The ptc and hh genes encode components of a signal transduction pathway that regulate the expression of wg transcription following its activation by pair rule genes, but most other aspects of wg expression are independent of ptc and hh. The suppression of ectopic wg transcription in pair rule mutants depends on ptc. Expression of wg in the absence of ptc depends on hh. Absence of ptc activity can result in de novo activation of wg after gastrulation.
The pattern of ptc protein expression during embryonic development has been analysed.
Dfd expression unaffected by mutations at this locus.
Expression of hh in patch mutants analysed.
Ectopic uniform wg expression results in patched being expressed in those cells that are not expressing en (as in wild type), but since the en stripe is broader the patch stripe is thinner.
Pattern of hh expression in ptc mutants studied. In the absence of ptc function, wg expression, which is normally en-dependent, no longer requires en.
The ptc phenotype cannot be completely rescued when in double mutant combination with wg, hh, en or gsb. This suggests that ptc is specifically required for patterning of the central cells of each segment.
The role of ptc in positional signalling is permissive rather than instructive, its activity is required to suppress wg transcription in cells predisposed to express wg. These cells receive an extrinsic signal, encoded by hh, that antagonises the repressive activity of ptc. Results suggest that ptc protein may be the receptor for the hh signal, implying that this is an unusual mechanism of ligand-dependent receptor inactivation.
Mutations in zygotic polarity gene patch do not interact with RpII140wimp.

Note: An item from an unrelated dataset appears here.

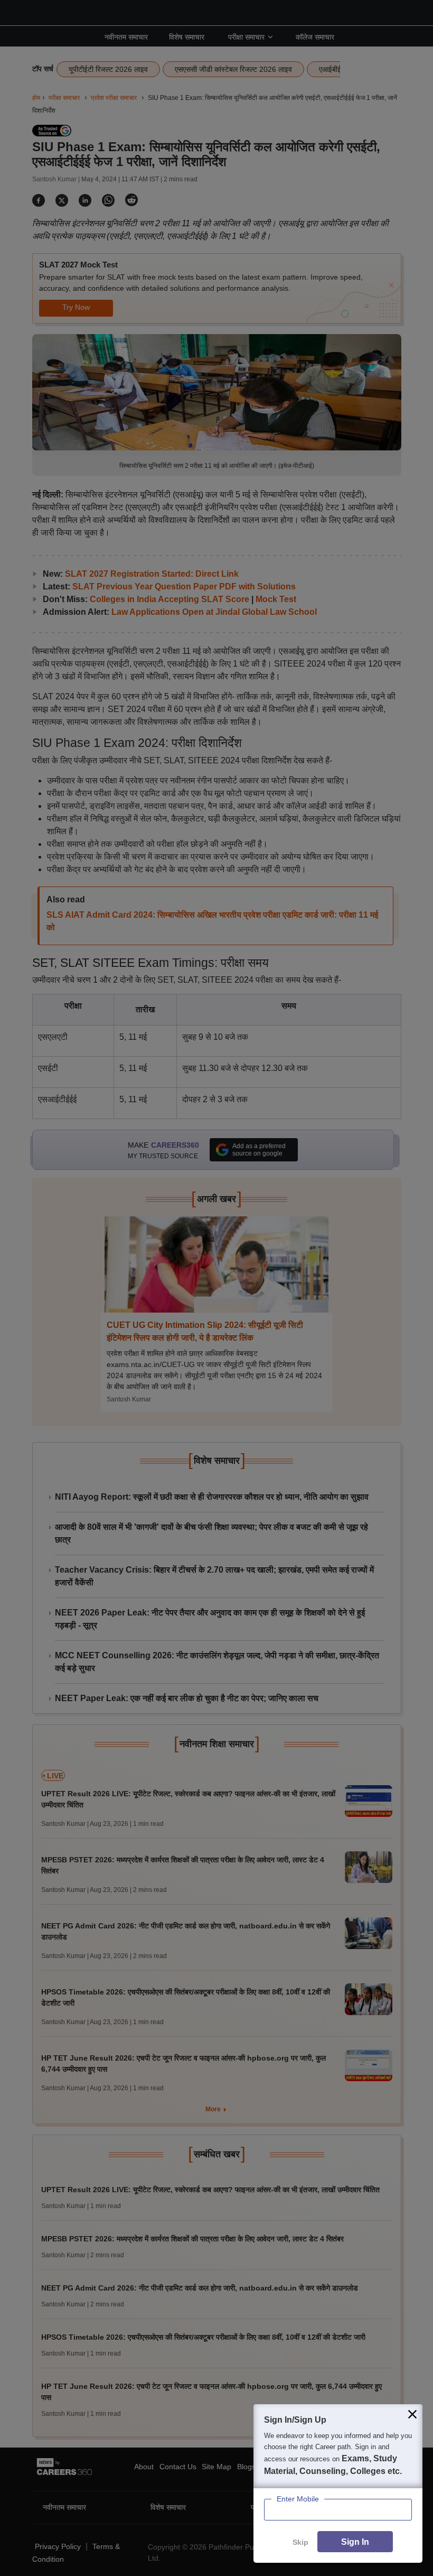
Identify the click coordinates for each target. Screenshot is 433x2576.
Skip (300, 2542)
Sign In (355, 2541)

nkd and tuf mutant embryos show ectopic expression of Ba in the limb primordia. There is a correspondence between the Ba expression and the spatial organization of the larval and adult limbs that develop from the primordium.

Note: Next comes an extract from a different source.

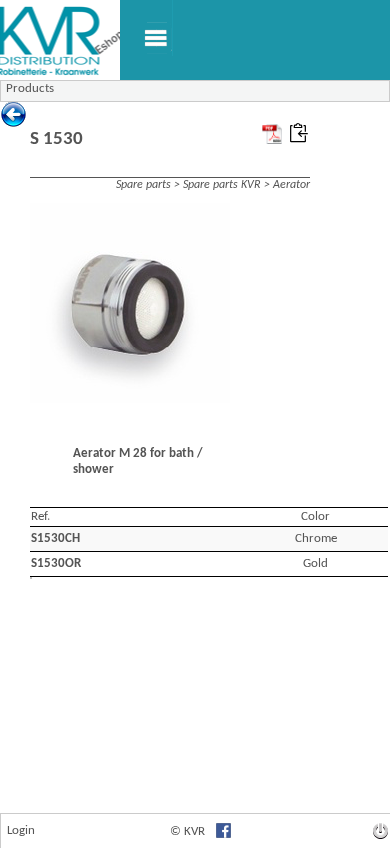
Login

ptc is negatively regulated by en in the early extended germ band. ptc parasegmental boundaries are shifted in nkd embryos forming posterior to each en domain: expression domain is reduced. After stage 11 most ptc transcripts begin to disappear and by the end of germ band retraction ptc is absent from most of the cells in wgl-17, hh21 and en- embryos. Late ptc transcription patterns depend upon selective repression by ciD and itself.
The role of ptc in patterning the cuticle of the adult fly has been analysed.
The role of segment polarity genes in arm protein accumulation has been investigated.
The ptc gene encodes an integral membrane protein with multiple membrane spanning domains.
ptc has a specific role in the control of cell fates during neurogenesis: ptc specifies a subset of neuroblasts and neural progeny.
The ability of ptc mutant embryos to produce adult structures when cultured in vivo has been analysed.
The ptc gene is involved in patterning within segments in Drosophila. The viable first-identified mutant has a small tuft of hairs between eyes and antennae and shows basal twinning of the anterior halves of wings; it overlaps wild type. ptc/Tp(2;3)dp has an extreme form of this mutant phenotype. Other mutants are embryonic lethals of the segment-polarity type. There is a mirror-image duplication of segment boundaries and adjacent cuticle of all segments with deletion of the remainder of the segment. Defect visible during extended-germ-band stage (6 hr) (Nusslein-Volhard and Wieschaus, 1980). Normal number of denticle bands; duplicated region of embryo includes some naked cuticle anterior to denticle bands. Pattern of neurons underlying affected epidermal region is altered (Patel et al., 1989). This mutant has no effect on the spatial expression of the 'pair-rule' mutant ftz (Carroll and Scott, 1986). ptc embryos cultured in vivo produced derivatives of the eye-antennal and thoracic discs, the latter being abnormal in morphology and in en expression (Simcox et al., 1989).